Türk hukukunda nispeten yeni bir kurum olan kefalet sigortasının mevzuatta açık bir maddesi veya tanımı bulunmamaktadır. Ancak genel olarak kefalet sigortası, sigortacının ödediği prim karşılığında, sigorta şirketinin borçlunun poliçede tanımlanan borcunu yerine getirememesi rizikosuna karşı lehtara teminat sağlamayı üstlendiği sözleşme olarak tanımlanabilir.[1] Kefalet sigortasında taraflar, sigortacı, sigorta ettiren veya borçlu ve lehtar olarak ortaya çıkmaktadır.
Doktrinde kefalet sigortasının hukuki niteliği, mevzuatta kullanılan terimler de tartışmalı olmakla beraber kefalet sigortası, sigorta şirketinin borçlu kişinin sözleşmeden ya da kanundan doğan yükümlülüğünü yerine getirmeme risklerine karşı alacaklı veya işverene düzenlediği kefalet senedi bedeline kadar kefil olmasıdır. Bu sigorta türünün geleneksel sigorta türlerinden farklı olarak, bankacılık sektöründe kullanılan teminat mektuplarına alternatif olarak yapılan bir finansal mekanizma olduğunu tekrar söylemek gerekir.
Yasal Dayanak
2014 yılında Hazine Müsteşarlığı tarafından yayınlanan “Kefalet Sigortası Genel Şartları” (“Genel Şartlar”) bu alanda yapılan ilk yasal düzenleme olarak Türk hukukuna girmiştir.[2] Genel Şartlar’da tanımlı teminat türlerini çeşitlilik göstermektedir. Bunlar sırası ile avans ödeme teminatı, imalat/bakım/onarım teminatı, emniyeti suistimal teminatı, gümrük ve mahkeme teminatı, ihaleye katılım (geçici teminat) teminatı, ödeme teminatı, performans teminatı, sözleşme teminatı, kamu ihaleleri teminatı, kamu alacakları teminatıdır.

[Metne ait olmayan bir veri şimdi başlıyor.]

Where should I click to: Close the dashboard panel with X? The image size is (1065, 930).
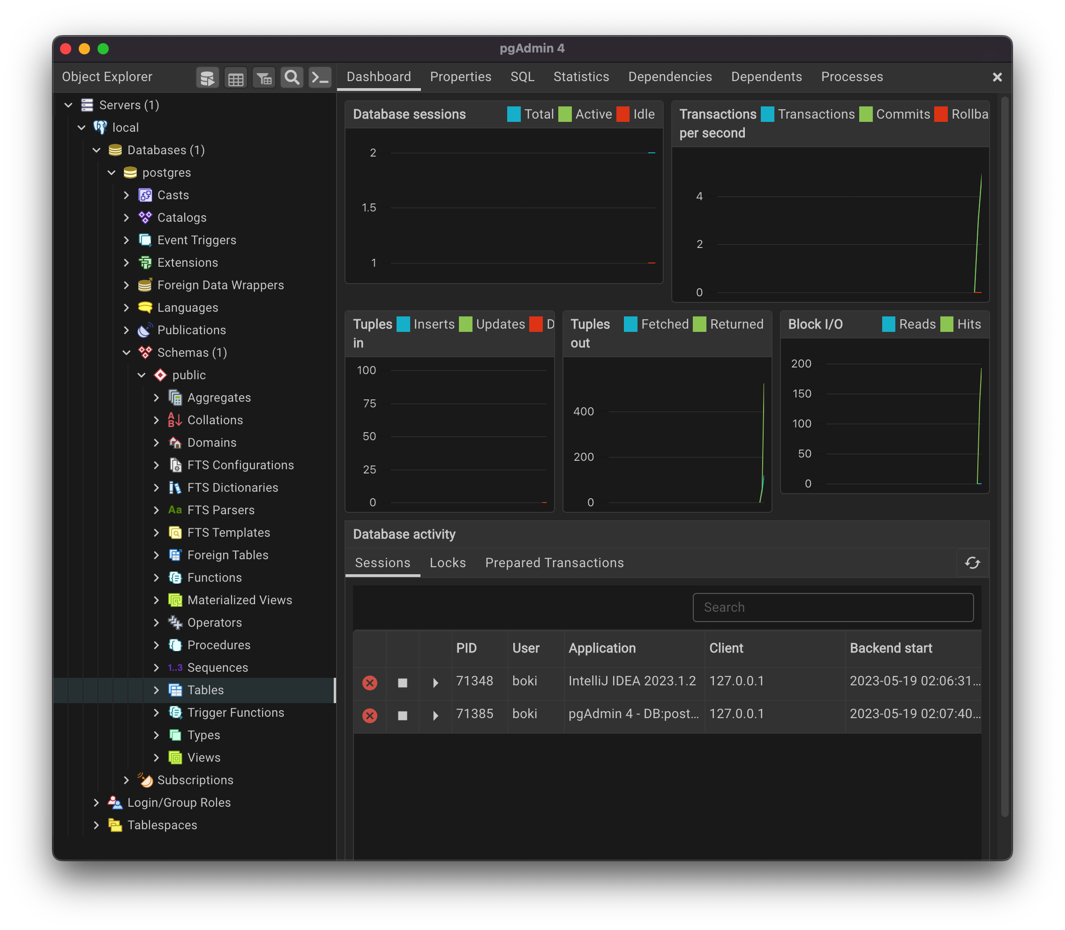click(997, 77)
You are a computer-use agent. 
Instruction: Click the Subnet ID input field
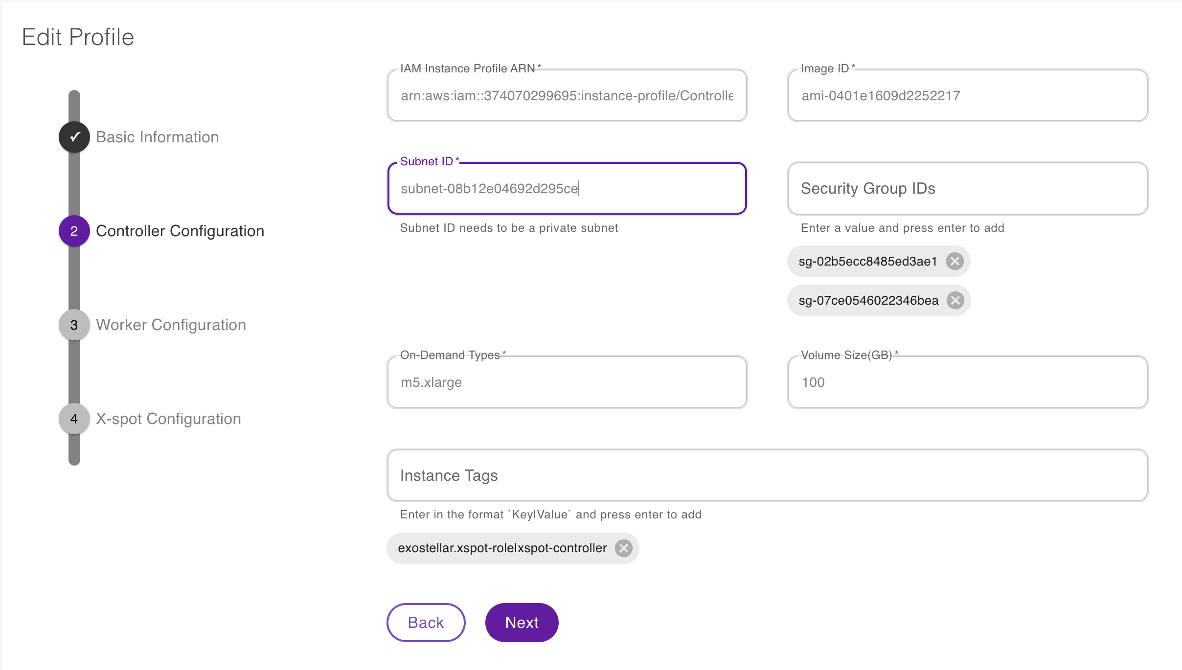tap(567, 189)

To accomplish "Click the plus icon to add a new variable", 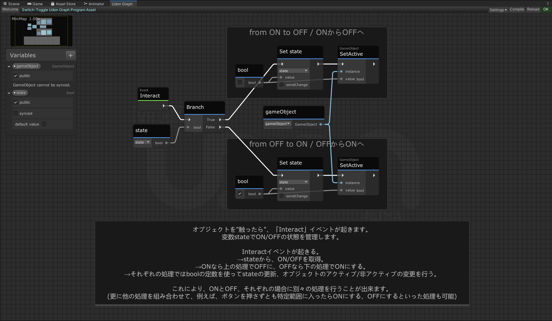I will (x=71, y=55).
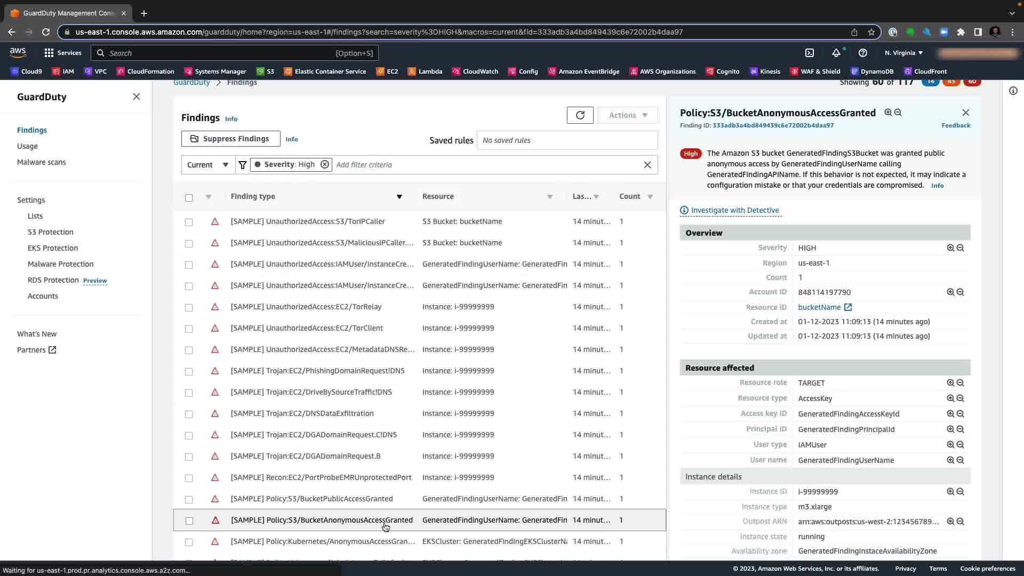Open the Current findings status dropdown

pyautogui.click(x=208, y=165)
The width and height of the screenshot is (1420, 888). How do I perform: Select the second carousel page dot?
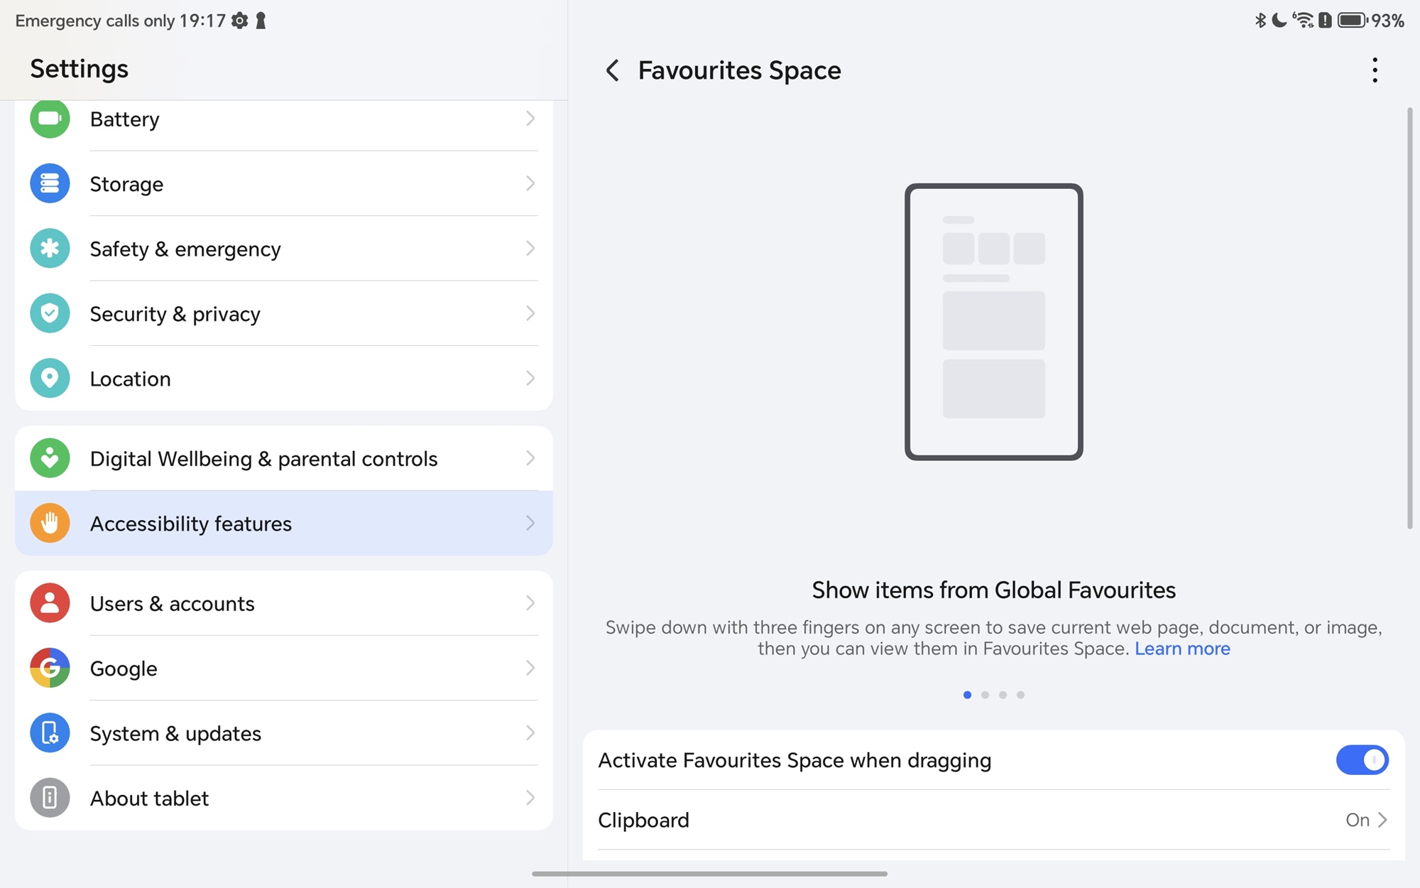pos(985,695)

30261 sayılı Resmi Gazete’de 05.12.2017 tarihinde “Bazı Vergi Kanunları ile Diğer Bazı Kanunlarda Değişiklik Yapılmasına Dair Kanun”[3] yayınlanmış ve kefalet sigortasının yasal altyapısı biraz daha belirginleşmiştir. Değişiklik ile 4734 sayılı Kamu İhale Kanunu’nun 4. ve 34. maddelerinde değişiklik yapılarak firmaların kamu ihaleleri dâhil olmak üzere tüm ihalelerde teminat olarak Türkiye’de yerleşik sigorta şirketleri tarafından kefalet sigortası kapsamında düzenlenen kefalet senetlerini ihale makamlarına vermeleri mümkün kılınmıştır. İşbu değişiklik ile Kamu İhale Kanunu’nun 4. maddesine “Teminat mektubu: Bankalar tarafından verilen teminat mektupları ile Türkiye’de yerleşik sigorta şirketleri tarafından kefalet sigortası kapsamında düzenlenen kefalet senetlerini,” ifadesi ve 34. maddeye teminat mektuplarının eklenmesi ile kefalet sigortası yasal zemine oturmuştur.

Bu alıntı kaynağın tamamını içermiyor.